Is this all there is?

In seinem Roman Factotum schreibt Charles Bukowski an einer Stelle “my ambition is handicapped by laziness”. Ein ähnliches Problem schleppt Bukowskis Dichter-Kollege Moondog (Matthew McConaughey) in Harmony Korines The Beach Bum mit sich herum. “He’s a great man. He’s brilliant”, versichert Moondogs Tochter Heather (Stefania LaVie Owen) ihrem frisch angetrauten Ehemann. Sie steht damit stellvertretend für im Prinzip alle Figuren aus Korines jüngstem Film, die Moondogs Talent zwar anerkennen, sich aber frustriert zeigen von seiner lethargischen Ausschöpfung desselben. Als Moondog im Verlauf des Films nach einem Vorfall einer Haftrichterin vorgeführt wird, entpuppt sich selbst die als ein Fan der Hauptfigur.

“Don’t let us down, Moondog”, ermahnt sie den versoffenen Poeten bezeichnender Weise im Plural. “We’re rooting for you.” Durch den Film hindurch begegnet Moondog eine gewisse subtile Erwaltungshaltung als Resultat seines Talents. Jeder Blick zeugt einerseits von Bewunderung, kommuniziert andererseits aber zugleich ein fast schon elterlich-enttäuschtes „Junge, was ist nur aus dir geworden?“. Moondog ist ein gestriger Held, ein “has been”, wie ihn sein Literaturagent Lewis (Jonah Hill) nennt, nachdem er beklagt: “you used to be a motherfucking ATM for me.” Für Lewis ist der brachliegende kreative Output von Moondog also zuvorderst ein monetärer Verlust, für die anderen Charaktere dagegen viel eher ein kultureller.

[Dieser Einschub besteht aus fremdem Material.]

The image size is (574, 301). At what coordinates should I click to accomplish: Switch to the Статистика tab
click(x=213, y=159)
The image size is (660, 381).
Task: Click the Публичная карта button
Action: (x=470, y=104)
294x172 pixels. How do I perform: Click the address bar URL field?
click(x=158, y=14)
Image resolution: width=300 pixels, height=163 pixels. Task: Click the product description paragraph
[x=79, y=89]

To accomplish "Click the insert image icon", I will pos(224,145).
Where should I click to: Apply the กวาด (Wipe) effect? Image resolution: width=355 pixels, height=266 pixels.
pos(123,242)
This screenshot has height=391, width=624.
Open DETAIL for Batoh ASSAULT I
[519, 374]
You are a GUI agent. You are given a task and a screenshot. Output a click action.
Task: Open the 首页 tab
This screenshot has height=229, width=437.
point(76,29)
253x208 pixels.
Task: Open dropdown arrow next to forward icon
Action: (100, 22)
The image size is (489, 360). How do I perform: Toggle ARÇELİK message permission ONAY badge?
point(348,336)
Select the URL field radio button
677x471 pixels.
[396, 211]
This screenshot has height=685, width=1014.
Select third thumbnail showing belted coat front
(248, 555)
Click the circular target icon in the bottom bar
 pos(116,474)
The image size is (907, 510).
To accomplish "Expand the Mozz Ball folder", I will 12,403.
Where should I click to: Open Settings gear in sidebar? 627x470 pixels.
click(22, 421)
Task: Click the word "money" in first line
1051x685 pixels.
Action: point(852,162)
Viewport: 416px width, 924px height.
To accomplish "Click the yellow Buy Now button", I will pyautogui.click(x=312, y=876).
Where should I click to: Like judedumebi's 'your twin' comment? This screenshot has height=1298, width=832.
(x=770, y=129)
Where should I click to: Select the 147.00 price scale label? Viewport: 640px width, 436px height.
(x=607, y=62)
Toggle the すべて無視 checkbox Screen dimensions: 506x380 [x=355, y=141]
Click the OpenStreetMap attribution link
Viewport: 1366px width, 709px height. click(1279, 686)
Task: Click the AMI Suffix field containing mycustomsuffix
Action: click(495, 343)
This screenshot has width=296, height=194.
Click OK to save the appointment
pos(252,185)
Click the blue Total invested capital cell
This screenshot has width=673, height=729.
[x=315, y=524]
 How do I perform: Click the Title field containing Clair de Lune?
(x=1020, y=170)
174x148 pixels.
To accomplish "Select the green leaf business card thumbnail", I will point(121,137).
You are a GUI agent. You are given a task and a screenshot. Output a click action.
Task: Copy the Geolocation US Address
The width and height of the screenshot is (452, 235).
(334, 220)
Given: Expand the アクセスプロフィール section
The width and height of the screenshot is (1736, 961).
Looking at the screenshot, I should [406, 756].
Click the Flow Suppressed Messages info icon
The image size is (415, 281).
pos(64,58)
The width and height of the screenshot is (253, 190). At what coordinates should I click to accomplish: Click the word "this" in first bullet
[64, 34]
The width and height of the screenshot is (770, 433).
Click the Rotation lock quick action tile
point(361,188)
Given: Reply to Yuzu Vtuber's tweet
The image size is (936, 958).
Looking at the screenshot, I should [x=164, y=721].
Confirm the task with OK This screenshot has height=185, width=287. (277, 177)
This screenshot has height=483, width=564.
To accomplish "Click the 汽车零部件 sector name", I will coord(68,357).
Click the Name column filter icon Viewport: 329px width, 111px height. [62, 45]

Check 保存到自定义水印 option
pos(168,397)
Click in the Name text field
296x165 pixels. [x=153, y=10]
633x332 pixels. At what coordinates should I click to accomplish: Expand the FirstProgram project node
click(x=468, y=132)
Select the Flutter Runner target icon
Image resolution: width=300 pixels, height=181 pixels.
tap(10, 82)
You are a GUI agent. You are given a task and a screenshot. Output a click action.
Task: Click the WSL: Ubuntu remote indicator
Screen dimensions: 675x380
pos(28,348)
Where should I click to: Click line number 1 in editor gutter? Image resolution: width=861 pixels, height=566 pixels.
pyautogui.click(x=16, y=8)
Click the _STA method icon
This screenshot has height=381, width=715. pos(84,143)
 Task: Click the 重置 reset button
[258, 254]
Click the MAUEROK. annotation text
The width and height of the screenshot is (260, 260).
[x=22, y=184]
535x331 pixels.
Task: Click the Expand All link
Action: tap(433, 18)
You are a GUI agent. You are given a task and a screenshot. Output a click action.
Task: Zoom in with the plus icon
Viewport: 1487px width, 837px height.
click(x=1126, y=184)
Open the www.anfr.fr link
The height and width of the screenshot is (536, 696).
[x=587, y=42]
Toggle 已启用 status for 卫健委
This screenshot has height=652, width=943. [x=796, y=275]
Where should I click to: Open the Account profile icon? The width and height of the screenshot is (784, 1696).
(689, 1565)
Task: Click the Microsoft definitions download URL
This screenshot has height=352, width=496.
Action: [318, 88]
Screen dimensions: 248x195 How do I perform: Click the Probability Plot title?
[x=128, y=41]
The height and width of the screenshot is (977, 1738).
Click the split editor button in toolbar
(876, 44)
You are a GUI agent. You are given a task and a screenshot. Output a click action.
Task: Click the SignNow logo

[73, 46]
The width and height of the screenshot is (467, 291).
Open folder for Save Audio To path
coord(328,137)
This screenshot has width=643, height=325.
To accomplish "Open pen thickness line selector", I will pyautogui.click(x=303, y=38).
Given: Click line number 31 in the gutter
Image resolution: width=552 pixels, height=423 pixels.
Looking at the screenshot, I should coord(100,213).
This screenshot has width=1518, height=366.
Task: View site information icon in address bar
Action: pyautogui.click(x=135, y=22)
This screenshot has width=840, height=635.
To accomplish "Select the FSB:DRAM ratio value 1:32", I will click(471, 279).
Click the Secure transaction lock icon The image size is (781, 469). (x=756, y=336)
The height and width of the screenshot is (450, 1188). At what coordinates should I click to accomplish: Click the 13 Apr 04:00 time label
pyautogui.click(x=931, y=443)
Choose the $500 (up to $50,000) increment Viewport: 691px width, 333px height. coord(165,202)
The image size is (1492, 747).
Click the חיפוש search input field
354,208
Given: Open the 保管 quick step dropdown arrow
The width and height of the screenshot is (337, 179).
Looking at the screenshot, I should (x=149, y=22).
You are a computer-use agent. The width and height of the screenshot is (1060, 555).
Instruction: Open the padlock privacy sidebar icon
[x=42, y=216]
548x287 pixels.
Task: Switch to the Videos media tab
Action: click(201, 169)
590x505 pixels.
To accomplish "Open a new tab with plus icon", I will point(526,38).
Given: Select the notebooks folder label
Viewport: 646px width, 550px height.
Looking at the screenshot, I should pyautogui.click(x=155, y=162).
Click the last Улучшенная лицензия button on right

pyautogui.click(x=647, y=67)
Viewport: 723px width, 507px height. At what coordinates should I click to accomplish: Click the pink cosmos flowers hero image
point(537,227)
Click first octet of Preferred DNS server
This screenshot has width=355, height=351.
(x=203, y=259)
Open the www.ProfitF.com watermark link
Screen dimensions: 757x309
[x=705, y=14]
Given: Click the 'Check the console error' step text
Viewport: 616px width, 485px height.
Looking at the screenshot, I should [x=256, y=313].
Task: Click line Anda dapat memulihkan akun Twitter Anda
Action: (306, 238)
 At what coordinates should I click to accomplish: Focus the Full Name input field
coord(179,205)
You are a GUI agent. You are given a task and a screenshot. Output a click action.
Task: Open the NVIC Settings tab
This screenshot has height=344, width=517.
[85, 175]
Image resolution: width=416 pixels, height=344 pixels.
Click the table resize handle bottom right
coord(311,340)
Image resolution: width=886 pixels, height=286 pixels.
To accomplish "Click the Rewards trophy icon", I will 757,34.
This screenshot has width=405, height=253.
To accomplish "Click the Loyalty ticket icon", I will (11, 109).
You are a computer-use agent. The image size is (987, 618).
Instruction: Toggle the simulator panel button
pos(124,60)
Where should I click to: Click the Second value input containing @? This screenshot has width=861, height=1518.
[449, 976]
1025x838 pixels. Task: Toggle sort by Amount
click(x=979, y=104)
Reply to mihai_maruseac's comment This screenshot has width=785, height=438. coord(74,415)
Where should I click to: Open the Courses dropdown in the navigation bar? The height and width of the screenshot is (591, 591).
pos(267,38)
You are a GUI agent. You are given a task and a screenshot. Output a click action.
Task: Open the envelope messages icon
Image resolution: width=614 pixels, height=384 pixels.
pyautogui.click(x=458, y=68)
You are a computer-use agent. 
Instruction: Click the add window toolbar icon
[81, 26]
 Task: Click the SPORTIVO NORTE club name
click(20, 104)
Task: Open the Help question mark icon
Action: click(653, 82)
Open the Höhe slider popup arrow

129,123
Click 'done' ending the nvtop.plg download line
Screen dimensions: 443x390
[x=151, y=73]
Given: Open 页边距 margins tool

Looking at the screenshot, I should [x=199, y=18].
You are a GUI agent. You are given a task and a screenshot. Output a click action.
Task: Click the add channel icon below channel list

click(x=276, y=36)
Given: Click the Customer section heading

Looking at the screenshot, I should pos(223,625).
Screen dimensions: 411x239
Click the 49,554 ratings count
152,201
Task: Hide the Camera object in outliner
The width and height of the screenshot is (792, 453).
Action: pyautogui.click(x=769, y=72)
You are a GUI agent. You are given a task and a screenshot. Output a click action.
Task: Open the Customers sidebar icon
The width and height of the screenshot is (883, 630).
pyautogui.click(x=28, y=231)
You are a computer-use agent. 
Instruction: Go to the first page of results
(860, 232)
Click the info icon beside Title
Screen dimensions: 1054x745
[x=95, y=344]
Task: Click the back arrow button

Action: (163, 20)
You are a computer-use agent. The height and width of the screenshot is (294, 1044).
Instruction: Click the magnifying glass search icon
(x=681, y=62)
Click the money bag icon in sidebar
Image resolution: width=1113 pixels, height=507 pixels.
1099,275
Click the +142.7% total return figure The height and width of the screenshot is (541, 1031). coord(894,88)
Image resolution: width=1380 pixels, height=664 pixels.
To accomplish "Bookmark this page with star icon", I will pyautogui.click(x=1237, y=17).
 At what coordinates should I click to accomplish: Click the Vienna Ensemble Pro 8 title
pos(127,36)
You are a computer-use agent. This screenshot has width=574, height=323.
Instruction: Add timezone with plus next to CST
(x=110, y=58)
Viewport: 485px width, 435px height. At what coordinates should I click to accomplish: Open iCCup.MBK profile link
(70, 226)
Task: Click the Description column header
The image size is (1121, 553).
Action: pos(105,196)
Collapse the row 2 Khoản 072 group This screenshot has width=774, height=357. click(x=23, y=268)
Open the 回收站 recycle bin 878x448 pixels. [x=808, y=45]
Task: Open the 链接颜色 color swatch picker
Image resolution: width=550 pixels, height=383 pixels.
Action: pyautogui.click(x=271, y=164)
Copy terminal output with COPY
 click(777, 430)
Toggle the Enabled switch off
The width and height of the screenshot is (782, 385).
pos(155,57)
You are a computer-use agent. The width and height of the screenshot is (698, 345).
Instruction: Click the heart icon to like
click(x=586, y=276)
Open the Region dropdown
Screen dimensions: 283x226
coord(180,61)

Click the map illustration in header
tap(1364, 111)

Insofern wirft The Beach Bum die Frage nach kreativer Verantwortung auf, begünstigt durch unsere gegenwärtige Neidgesellschaft. Ein Unverständnis gegenüber solchen Menschen, die zwar zu denjenigen zählen, die von Talent geküsst sind, aber (zu) wenig daraus machen. “I just wanna have a good time until this shit is over, man”, gesteht Moondog später. Er ist ein Hedonist wie er im Buche steht – und lebt für Sex, Drogen und den Moment. Dabei nimmt er alles, wie es kommt – und ähnelt mit dieser Haltung zum Laissez-faire vermutlich nicht von ungefähr dem Dude aus The Big Lebowski (mit dem feinen Unterschied, dass Letzterer kein literarisches Genie war). Moondog hat die Ruhe weg – zumindest, bis sie ihm der Film nimmt.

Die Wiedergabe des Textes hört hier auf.